Amigos míos, se acabó, usted y yo logramos terminar el sexenio de Andrés Manuel López Obrador, y no lo recordaremos por proyectos insignia, sino por los grandes errores y la profunda polarización que generó en el país. Aunque el presidente logró concentrar un poder pocas veces visto desde la transición democrática en México, el costo de esa consagración autoritaria ha sido inmenso: terminar con instituciones autónomas y barrer la cohesión social.
Es tentador hacer un recuento tradicional de logros y fracasos, pero la realidad es que la marca distintiva del gobierno de López no fue la eficiencia o la corrección de errores históricos, sino una profunda manipulación del aparato estatal y de la narrativa pública. Desde la cancelación del aeropuerto de Texcoco —una decisión que más allá del ahorro prometido, terminó costando mucho más en términos económicos y de credibilidad ante inversionistas— hasta la construcción del Tren Maya, que arrasó con ecosistemas sin los estudios de impacto ambiental adecuados, López Obrador pareció obsesionado con proyectos que consolidaban su legado personal, más que con aquellos que atendían las necesidades reales de la población.

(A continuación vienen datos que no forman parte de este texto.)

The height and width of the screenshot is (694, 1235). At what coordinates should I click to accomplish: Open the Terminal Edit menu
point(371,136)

La militarización de la policía, la eliminación de la autonomía judicial y la centralización del poder muestran claramente una tendencia autoritaria, disfrazada de un discurso "por el pueblo". Sus constantes embates contra el Poder Judicial no solo erosionaron la independencia de este pilar fundamental de la democracia, sino que también prepararon el terreno para un sistema donde la concentración de poder en el Ejecutivo pareciera inminente.

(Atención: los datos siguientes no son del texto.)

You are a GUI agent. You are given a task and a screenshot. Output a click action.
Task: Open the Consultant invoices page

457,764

El caso de la Refinería Dos Bocas es otra muestra de la falta de planeación estratégica. Una obra faraónica con sobreprecios que aún no produce a la capacidad prometida, y que representa una visión retrograda en un mundo que avanza hacia energías limpias. La desaparición de las guarderías públicas y el desabasto de medicamentos son solo algunos ejemplos de la insensibilidad de este gobierno hacia los problemas cotidianos de los ciudadanos.
El escándalo de corrupción que involucró a sus hijos y familiares, así como la pandemia, dejó en evidencia su incapacidad de actuar con eficacia en momentos de crisis. Miles de muertes, un sistema de salud devastado, y la creciente inseguridad que ha convertido al país en un campo de batalla entre el crimen organizado ante un gobierno que nomás no quiso intervenir.
Sin embargo, lo más peligroso de su sexenio no fue solo la suma de proyectos fallidos o corruptos, sino la manipulación del discurso público para perpetuar un enfrentamiento de clases. La retórica de “pobres buenos” y “aspiracionistas fifís” no solo dividió a la nación, sino que sembró un resentimiento que difícilmente desaparecerá pronto. Sembró y regó la semilla del final de la República Democrática. La pobreza no se resolvió, fue utilizada como abono, como herramienta política para consolidar su base de apoyo a un movimiento autoritario y centralista que no se va con él, no va a ningún lado.